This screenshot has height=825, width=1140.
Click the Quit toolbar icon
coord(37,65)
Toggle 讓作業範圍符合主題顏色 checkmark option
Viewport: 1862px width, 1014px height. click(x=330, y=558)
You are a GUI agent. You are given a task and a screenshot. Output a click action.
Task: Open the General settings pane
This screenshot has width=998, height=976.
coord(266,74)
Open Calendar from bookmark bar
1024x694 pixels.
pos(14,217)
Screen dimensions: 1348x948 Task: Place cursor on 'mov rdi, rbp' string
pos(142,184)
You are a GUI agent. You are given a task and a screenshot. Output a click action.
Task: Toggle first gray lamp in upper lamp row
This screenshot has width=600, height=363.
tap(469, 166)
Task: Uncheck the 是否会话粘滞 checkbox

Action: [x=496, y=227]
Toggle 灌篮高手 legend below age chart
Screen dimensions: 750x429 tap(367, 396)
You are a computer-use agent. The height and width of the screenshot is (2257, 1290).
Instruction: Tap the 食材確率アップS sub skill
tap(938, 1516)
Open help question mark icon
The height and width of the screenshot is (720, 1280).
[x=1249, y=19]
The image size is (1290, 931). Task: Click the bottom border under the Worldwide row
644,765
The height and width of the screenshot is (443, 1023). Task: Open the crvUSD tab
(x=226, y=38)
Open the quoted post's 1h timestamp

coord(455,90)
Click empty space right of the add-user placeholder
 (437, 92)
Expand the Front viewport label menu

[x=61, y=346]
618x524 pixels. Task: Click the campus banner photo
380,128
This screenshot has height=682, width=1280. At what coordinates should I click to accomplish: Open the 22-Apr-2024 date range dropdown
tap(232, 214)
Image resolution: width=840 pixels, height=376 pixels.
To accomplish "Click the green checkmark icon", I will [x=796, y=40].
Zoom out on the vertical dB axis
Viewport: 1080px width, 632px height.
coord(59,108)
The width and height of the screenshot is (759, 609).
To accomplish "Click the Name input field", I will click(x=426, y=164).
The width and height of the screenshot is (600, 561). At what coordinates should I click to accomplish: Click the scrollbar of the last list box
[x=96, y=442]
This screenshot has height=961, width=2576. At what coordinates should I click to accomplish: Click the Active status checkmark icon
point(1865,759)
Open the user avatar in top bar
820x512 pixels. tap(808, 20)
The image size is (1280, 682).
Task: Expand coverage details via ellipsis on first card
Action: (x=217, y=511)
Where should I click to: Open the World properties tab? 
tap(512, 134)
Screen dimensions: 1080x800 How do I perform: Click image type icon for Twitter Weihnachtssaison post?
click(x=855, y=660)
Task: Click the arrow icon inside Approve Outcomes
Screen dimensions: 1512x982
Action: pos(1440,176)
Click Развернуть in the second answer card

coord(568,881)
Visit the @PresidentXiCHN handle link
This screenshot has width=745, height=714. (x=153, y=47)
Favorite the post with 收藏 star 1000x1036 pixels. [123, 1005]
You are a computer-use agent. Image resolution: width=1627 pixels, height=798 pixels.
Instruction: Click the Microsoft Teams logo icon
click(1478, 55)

> **Work instruction**:
Each record must be copied out exactly and in full.

> **Solution to the exercise**:
This screenshot has height=825, width=1140.
Click the Quit toolbar icon
coord(37,65)
Toggle 讓作業範圍符合主題顏色 checkmark option
Viewport: 1862px width, 1014px height. click(x=330, y=558)
You are a GUI agent. You are given a task and a screenshot. Output a click action.
Task: Open the General settings pane
This screenshot has width=998, height=976.
coord(266,74)
Open Calendar from bookmark bar
1024x694 pixels.
pos(14,217)
Screen dimensions: 1348x948 Task: Place cursor on 'mov rdi, rbp' string
pos(142,184)
You are a GUI agent. You are given a task and a screenshot. Output a click action.
Task: Toggle first gray lamp in upper lamp row
This screenshot has width=600, height=363.
tap(469, 166)
Task: Uncheck the 是否会话粘滞 checkbox

Action: [x=496, y=227]
Toggle 灌篮高手 legend below age chart
Screen dimensions: 750x429 tap(367, 396)
You are a computer-use agent. The height and width of the screenshot is (2257, 1290).
Instruction: Tap the 食材確率アップS sub skill
tap(938, 1516)
Open help question mark icon
The height and width of the screenshot is (720, 1280).
[x=1249, y=19]
The image size is (1290, 931). Task: Click the bottom border under the Worldwide row
644,765
The height and width of the screenshot is (443, 1023). Task: Open the crvUSD tab
(x=226, y=38)
Open the quoted post's 1h timestamp

coord(455,90)
Click empty space right of the add-user placeholder
 (437, 92)
Expand the Front viewport label menu

[x=61, y=346]
618x524 pixels. Task: Click the campus banner photo
380,128
This screenshot has height=682, width=1280. At what coordinates should I click to accomplish: Open the 22-Apr-2024 date range dropdown
tap(232, 214)
Image resolution: width=840 pixels, height=376 pixels.
To accomplish "Click the green checkmark icon", I will [x=796, y=40].
Zoom out on the vertical dB axis
Viewport: 1080px width, 632px height.
coord(59,108)
The width and height of the screenshot is (759, 609).
To accomplish "Click the Name input field", I will click(x=426, y=164).
The width and height of the screenshot is (600, 561). At what coordinates should I click to accomplish: Click the scrollbar of the last list box
[x=96, y=442]
This screenshot has height=961, width=2576. At what coordinates should I click to accomplish: Click the Active status checkmark icon
point(1865,759)
Open the user avatar in top bar
820x512 pixels. tap(808, 20)
The image size is (1280, 682).
Task: Expand coverage details via ellipsis on first card
Action: (x=217, y=511)
Where should I click to: Open the World properties tab? 
tap(512, 134)
Screen dimensions: 1080x800 How do I perform: Click image type icon for Twitter Weihnachtssaison post?
click(x=855, y=660)
Task: Click the arrow icon inside Approve Outcomes
Screen dimensions: 1512x982
Action: pos(1440,176)
Click Развернуть in the second answer card

coord(568,881)
Visit the @PresidentXiCHN handle link
This screenshot has width=745, height=714. (x=153, y=47)
Favorite the post with 收藏 star 1000x1036 pixels. [123, 1005]
You are a computer-use agent. Image resolution: width=1627 pixels, height=798 pixels.
Instruction: Click the Microsoft Teams logo icon
click(1478, 55)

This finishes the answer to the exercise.